• **SUPPLIED RECORDS**:
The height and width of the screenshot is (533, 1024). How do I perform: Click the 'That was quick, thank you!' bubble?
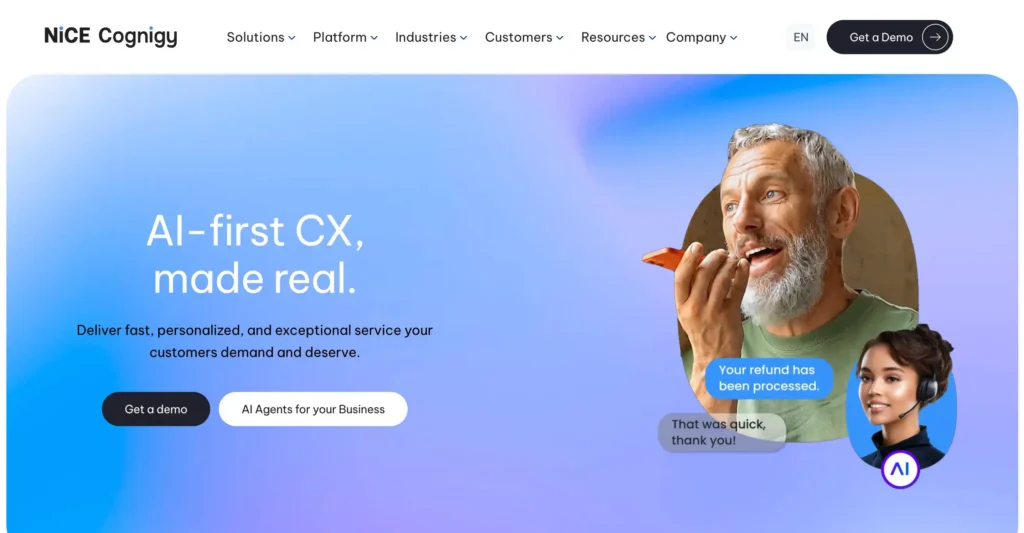(x=722, y=432)
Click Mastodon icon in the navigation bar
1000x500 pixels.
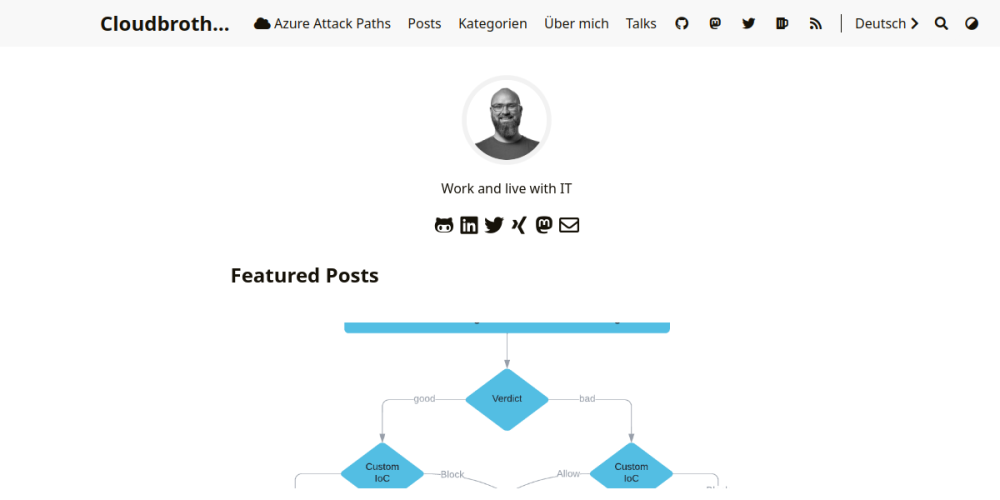pos(715,24)
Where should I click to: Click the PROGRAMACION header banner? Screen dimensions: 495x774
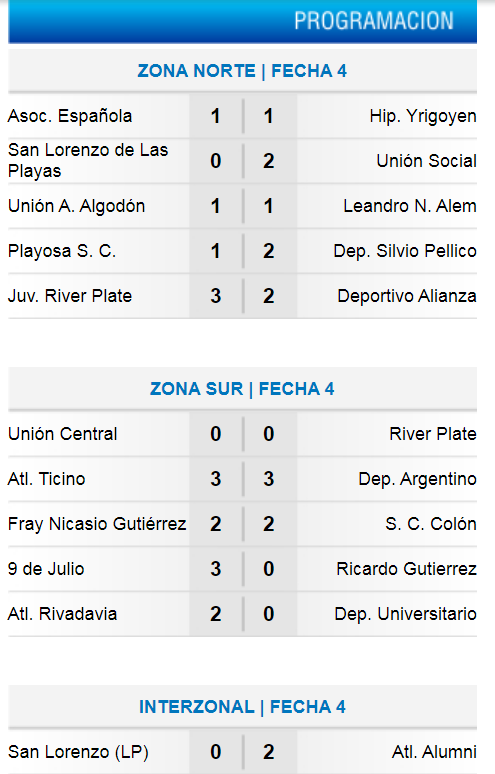click(242, 21)
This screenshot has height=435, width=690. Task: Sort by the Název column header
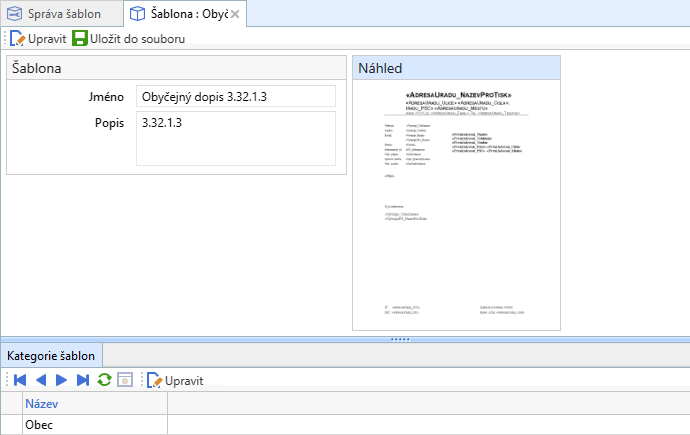(94, 404)
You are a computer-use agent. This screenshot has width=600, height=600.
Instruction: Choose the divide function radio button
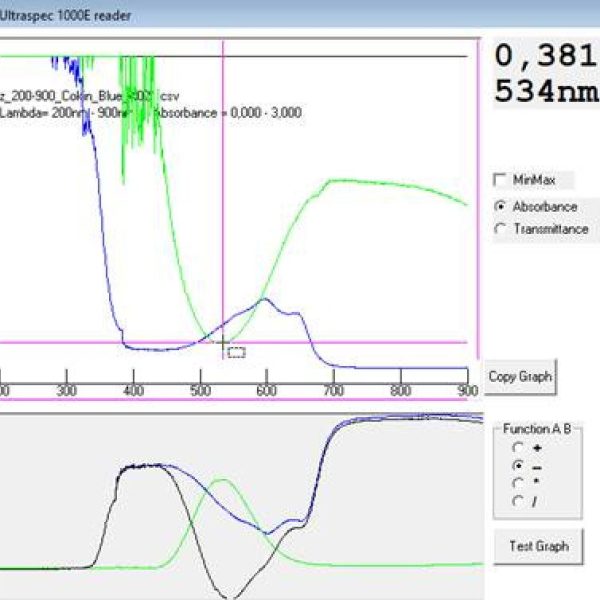point(517,501)
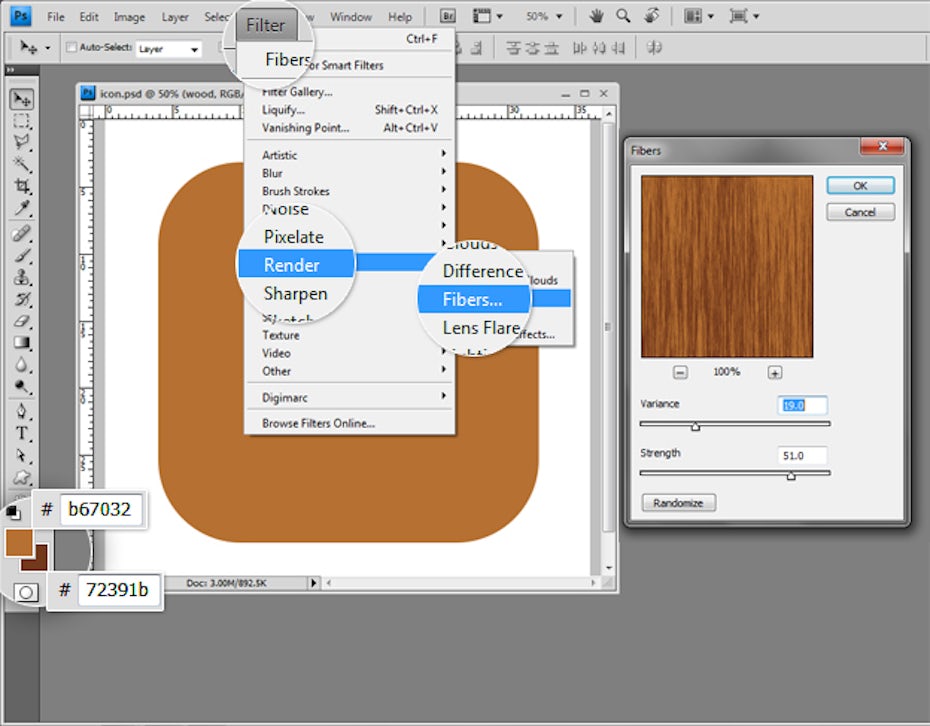Toggle Quick Mask mode icon
930x726 pixels.
(x=27, y=592)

• **GIVEN PROBLEM**: Copy the lines above word for word, leaving out the pictures.

• **SOLVED PROBLEM**:
The height and width of the screenshot is (533, 1024). How do I perform: Click the 'That was quick, thank you!' bubble?
(x=722, y=432)
Click Mastodon icon in the navigation bar
1000x500 pixels.
pos(715,24)
Where should I click to: Click the PROGRAMACION header banner? Screen dimensions: 495x774
click(242, 21)
This screenshot has height=435, width=690. Task: Sort by the Název column header
(94, 404)
You are a computer-use agent. This screenshot has width=600, height=600.
Instruction: Choose the divide function radio button
point(517,501)
Toggle Quick Mask mode icon
930x726 pixels.
(x=27, y=592)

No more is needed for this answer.